Following the commercial and critical success of last year’s sequel reboot Scream, directors Matt Bettinelli-Olpin and Tyler Gillette, and screenwriters James Vanderbilt and Guy Busick, almost immediately started to work on the next film in the franchise. Yet, that development soon was overshadowed by reports that one of the franchise’s foundational stars would not be returning.
But rest easy, Roger Jackson fans, the Voice of the Ghostface Killer in every “Scream” film since the original is back in the series’ latest — and, yes, goriest — sequel, Scream VI (★★★☆☆), to once again bitchily quiz his victims on scary-movie trivia.
Somehow, after years of Ghostface murders and dozens of victims throughout California, the nefarious makers of voice modulator tech still haven’t been banned from including that voice as an option. That’s a shame, since anybody can get their hands on one of those voice boxes to jumpstart their next killing spree.
And anybody does. The usual Scream rules still apply, as the killer behind the voice and Ghostface mask might be anyone in the cast, including the so-called “Core Four” who survived the last Ghostface massacre.
Those four — sisters Sam (Melissa Barrera) and Tara (Jenna Ortega), and twins Mindy (Jasmin Savoy Brown) and Chad (Mason Gooding) — have relocated from Woodsboro, California to New York City, hoping to put an entire continent between them and their horrific shared past. Of course, the past catches up to them in the form of a new Ghostface Killer who pointedly references all the previous psychos who have donned the mask.
So are we dealing with a copycat? A psycho scary-movie stan? A former perpetrator back for more blood? The mystery loops and turns with ample suspense, appealing camaraderie from the Core Four, and buckets of blood.
Bettinelli-Olpin and Gillette double-down on the graphic, gory deaths-by-stabbing. Favoring the vigorous technique that’s all the rage with crazed movie killers these days, Ghostface pounces on his victims, and then it’s STAB-stab-stabstabstabstabstabstab. Talk about overkill.
Whereas Hitchcock’s Psycho shower scene famously never showed the killer’s knife breaking flesh, here the camera lingers on impalements and slashings, to sometimes bitter effect. And, while the Scream movies have gotten progressively more gruesome — perhaps to keep up with audience appetite, or our exposure to all kinds of violence — they are not, in direct proportion, getting any funnier.
Franchise creators Kevin Williamson and Wes Craven mastered a blend of slasher horror and self-referential dark humor that only occasionally bubbles to the surface in Scream VI. A deadpan line of dialogue noting that a suspect was obsessed with Argento might get a chuckle out of serious horror fans, but references aren’t jokes. The comedy needs more punch.

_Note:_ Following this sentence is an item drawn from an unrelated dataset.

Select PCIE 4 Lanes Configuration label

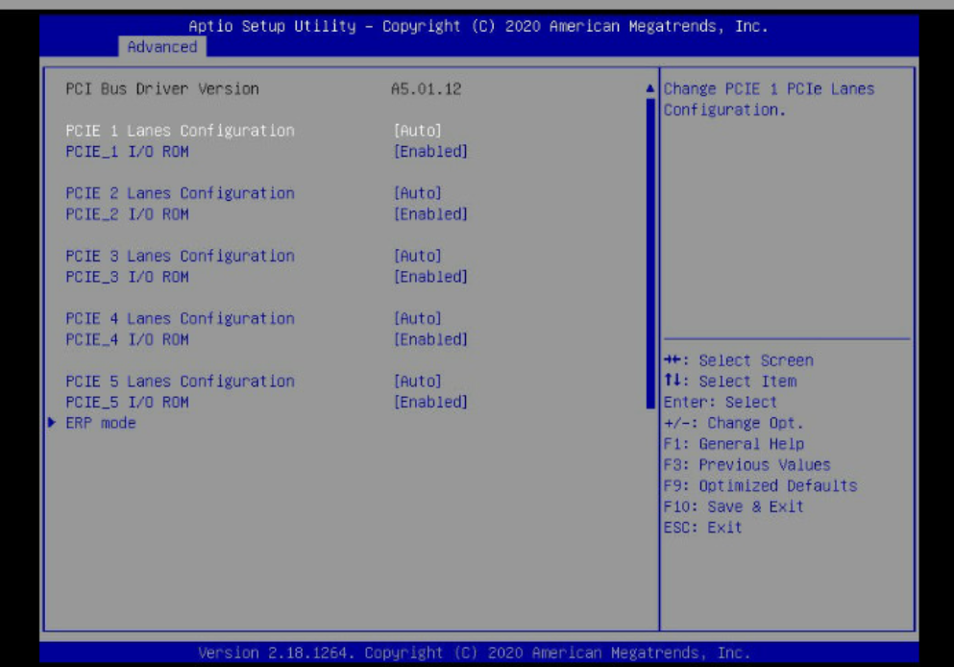[x=180, y=319]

The stalk-and-chase sequences, on the other hand, are pretty nifty — tense, twisting, and crisply edited, as in a standout scene following the Core Four onto the subway during Halloween weekend. The train cars and platforms are loaded with costumed revelers, giddy, noisy, and free, though some are guised balefully as familiar movie monsters. Everywhere, it seems, our fleeing Four are tossed in a sea of staring Freddy Kruegers, Pinheads, and Ghostfaces.
Fearing masked strangers in public places takes on new meaning in the COVID era. By the same token, Scream takes on new meaning set in a city of countless strangers.
The Four feel paradoxically more alone in a place like this — so alone, that they welcome the assistance of self-serving journalist Gale Weathers, portrayed as ever by Courteney Cox, who still looks like she’s having a ball playing the character, and definitely knows a thing or two about being there for her friends.